Patients in Texas can thank the malpractice caps:
An influx of doctors into Texas has caused long waits for medical licenses, inconveniences for patients wanting to see certain specialists and anxiety for physicians awaiting new colleagues to help with high caseloads.
People in the medical field say the state’s limits on malpractice lawsuits have generated a surge of doctors, including specialists, who want to practice in Texas, which is helping bring more doctors to areas of the state that don’t have enough . . .
. . . On average, malpractice insurance premiums in Texas have gone down 21.3 percent since the tort law took effect in September 2003, said Jon Opelt, executive director of Texas Alliance for Patient Access. The alliance, which supported changing the medical liability law, describes itself as a coalition of doctors, hospitals, nursing homes, health care providers and medical liability insurers.

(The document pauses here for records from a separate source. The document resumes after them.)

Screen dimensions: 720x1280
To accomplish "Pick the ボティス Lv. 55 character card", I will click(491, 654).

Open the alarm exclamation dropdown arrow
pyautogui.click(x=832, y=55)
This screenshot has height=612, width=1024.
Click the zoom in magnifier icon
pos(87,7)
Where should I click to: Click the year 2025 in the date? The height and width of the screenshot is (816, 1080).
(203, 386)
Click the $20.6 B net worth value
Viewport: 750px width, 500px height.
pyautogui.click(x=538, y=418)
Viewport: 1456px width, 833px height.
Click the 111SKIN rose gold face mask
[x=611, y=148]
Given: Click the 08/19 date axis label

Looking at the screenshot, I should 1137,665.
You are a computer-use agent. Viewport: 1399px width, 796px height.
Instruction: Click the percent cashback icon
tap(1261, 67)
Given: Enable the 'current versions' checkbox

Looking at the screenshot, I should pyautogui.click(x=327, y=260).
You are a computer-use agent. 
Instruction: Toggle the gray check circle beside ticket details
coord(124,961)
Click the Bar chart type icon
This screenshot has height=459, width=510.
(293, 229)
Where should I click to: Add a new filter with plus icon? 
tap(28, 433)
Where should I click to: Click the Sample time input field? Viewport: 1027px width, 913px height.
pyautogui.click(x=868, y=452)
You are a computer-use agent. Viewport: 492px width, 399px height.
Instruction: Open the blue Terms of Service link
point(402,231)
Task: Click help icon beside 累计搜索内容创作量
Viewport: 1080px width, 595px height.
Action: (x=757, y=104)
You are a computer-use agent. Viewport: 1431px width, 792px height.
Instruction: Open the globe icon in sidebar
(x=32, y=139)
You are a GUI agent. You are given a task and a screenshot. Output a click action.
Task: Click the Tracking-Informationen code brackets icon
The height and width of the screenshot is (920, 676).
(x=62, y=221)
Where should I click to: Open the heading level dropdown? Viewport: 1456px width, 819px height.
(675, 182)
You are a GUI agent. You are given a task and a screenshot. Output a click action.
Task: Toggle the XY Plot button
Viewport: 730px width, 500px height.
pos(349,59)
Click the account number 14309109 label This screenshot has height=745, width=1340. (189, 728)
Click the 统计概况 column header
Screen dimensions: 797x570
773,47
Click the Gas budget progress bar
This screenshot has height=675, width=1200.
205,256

The law is “a big factor why Texas has become a popular state to practice in,” said Dr. Punit Chadha, an oncologist who moved to Austin from Chicago last summer. “When medical recruitment firms send out information, . . . they will tout the friendliness” of the malpractice environment.
Chadha, who grew up in Houston, said he wanted to come back to Texas but would not have returned if not for the 2003 law. His malpractice insurance premium is now about one-fourth of what it would have been in Chicago, which has some of the highest rates in the nation, he said.